_Die Aufgabe_
Gib alle folgenden Daten Zeile für Zeile wortgetreu wieder. Lass die Bilder dabei weg.
■ ■ ■ ■ ■ ■ ■
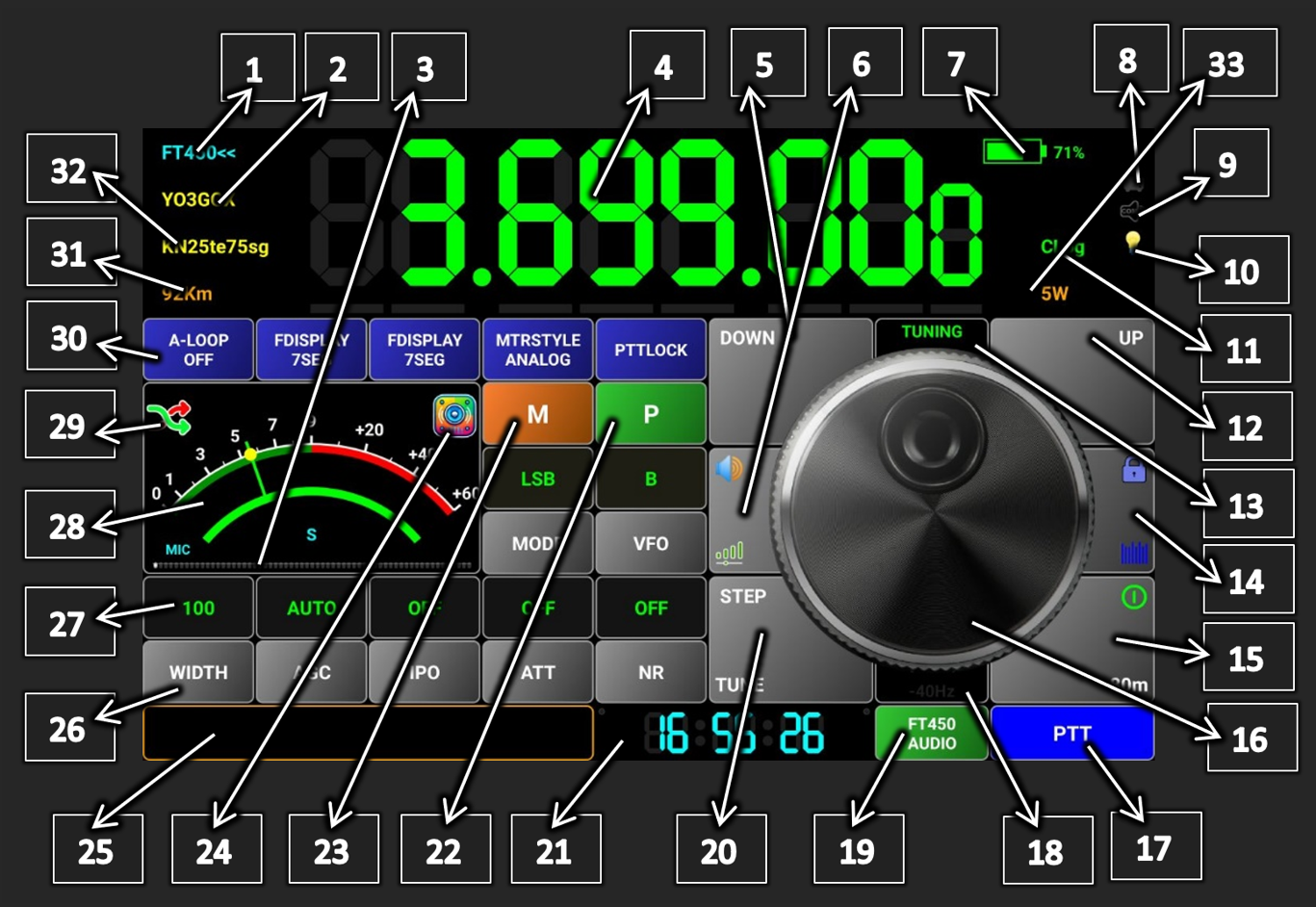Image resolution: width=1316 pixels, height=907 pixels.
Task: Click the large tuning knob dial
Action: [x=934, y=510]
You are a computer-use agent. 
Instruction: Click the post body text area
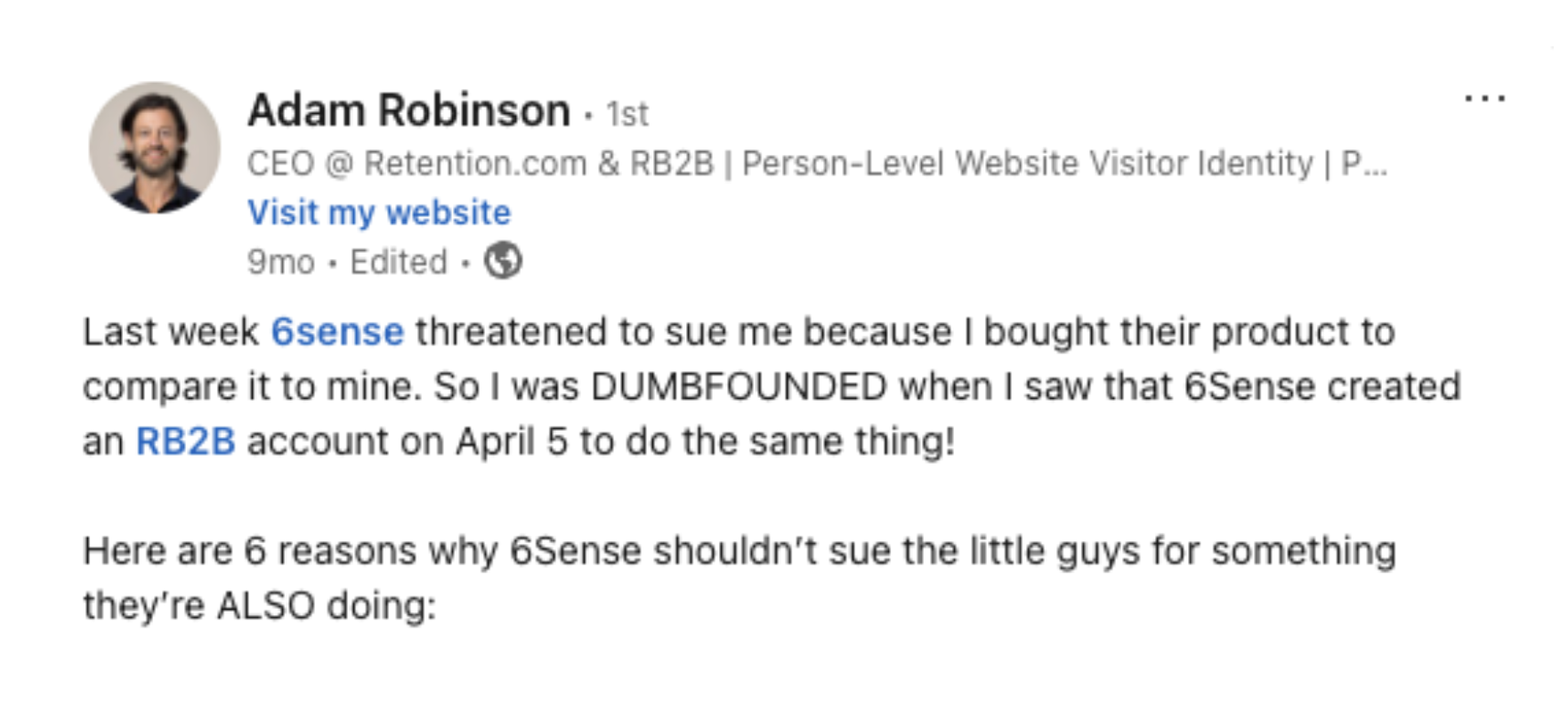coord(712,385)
■ ■ ■ ■ ■ ■ ■
_Lösung unten_
Image resolution: width=1316 pixels, height=907 pixels.
Task: Click the large tuning knob dial
Action: [x=934, y=510]
You are a computer-use agent. 
Instruction: Click the post body text area
coord(712,385)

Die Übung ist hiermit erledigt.